In this study, an 18 gauge Tuohy needle was used as the block needle when performing the infraclavicular approach. In the infraclavicular approach, the target location was deep; thus, a general block needle was not very visible in the ultrasound imaging. In addition to the approach having a deeper target, the needle has to be much more vertical which also lowers the visibility. Hence, the epidural Tuohy needle was chosen since it is a thick needle with a needle tip that causes the least amount of damage to the nerves. Although a thick needle was used, sufficient local anesthesia was administered before insertion to greatly reduce the patient's discomfort. An echogenic needle, which is highly visible in ultrasound, may eliminated the use of a thick needle. It is expected that if the visibility is heightened with the use of an echogenic needle, a decrease in the performance time may result as welll as an improvement in the quality of the block.

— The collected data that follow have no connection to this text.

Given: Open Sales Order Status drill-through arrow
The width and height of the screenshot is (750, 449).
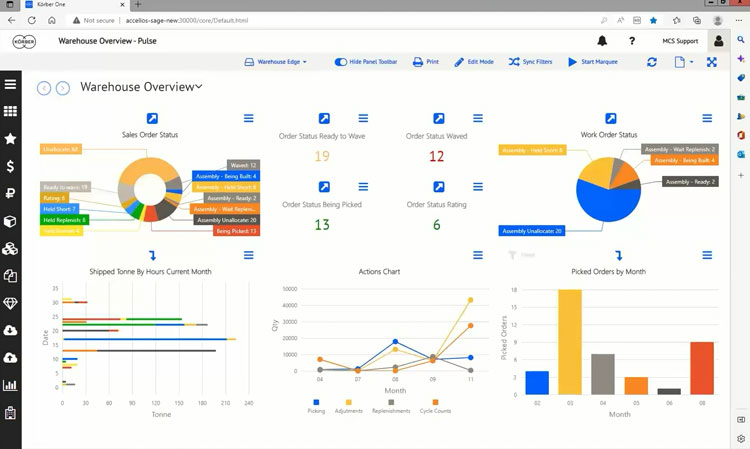Looking at the screenshot, I should (152, 119).
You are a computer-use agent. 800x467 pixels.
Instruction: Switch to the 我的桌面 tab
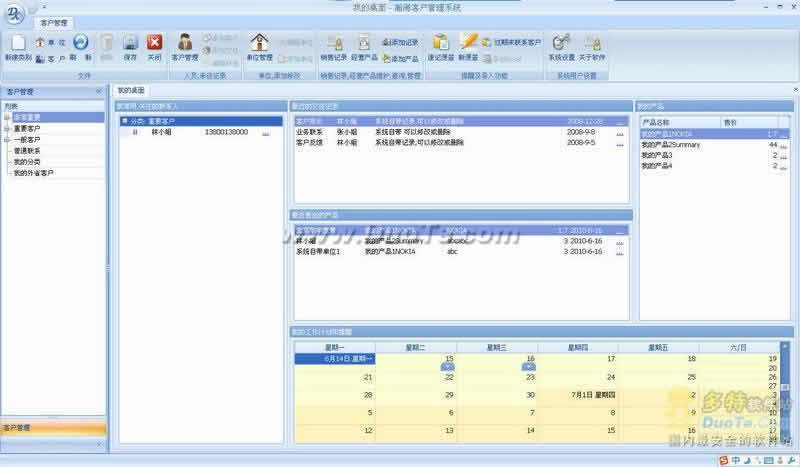[131, 91]
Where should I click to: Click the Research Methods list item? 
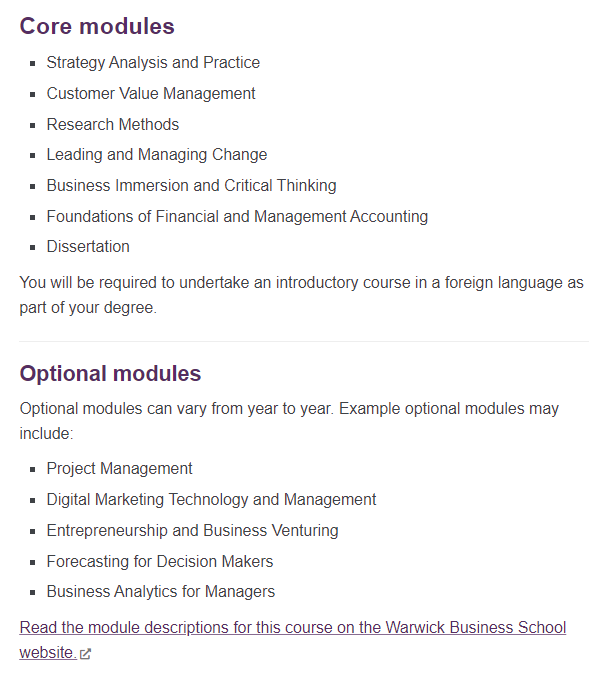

A limitation of this study was that it could not a completely blinded method. First, although another researcher who did not participate in the anesthesia evaluated the nerve functions, this researcher was not blinded to which group the patient was allocated to. Since evaluation of nerve function started immediately after the block, it was not possible to remove the traces indicating the group type such as the application of Betadine. Even though this could be removed, the puncture wound from the needle is visible. To prevent this, all patients would have to have puncture wounds for both approaches, but this would be unethical. Secondly, the anesthetist performing the procedure also knows the patients' group while applying the Betadine and preparing for the block; therefore, there is a possibility of bias during these procedures which could affect the preparation time according to the group. One improvement to the experimental design could be to measure the preparation time separately.

Tran et al. compared the supraclavicular approach, infraclavicular approach, and axillary approach for ultrasound-guided BPB [4]. In their study, the performance time was also shorter for the infraclavicular approach compared to the axillary approach, but there were no differences in the onset times. The difference between ours and their study was that various members from residents to fellows and even staff anesthesiologists participated as the anesthetist performing the block. Further, the evaluation of the nerve block was not done immediately after the procedure and a catheter was inserted for pain control after the operation. This is considered to have affected the measurement of the onset time. On the other hand, the difference in the onset time in our study can also be due to measurement error caused by the delay in the performance time of the axillary approach.

In conclusion, ultrasound-guided infraclavicular BPB can reduce the performance time compared to ultrasound-guided axillary block and there was no significant difference in the success rate. Since the block onset time was longer, there were no differences found between the total anesthetic times of both approaches.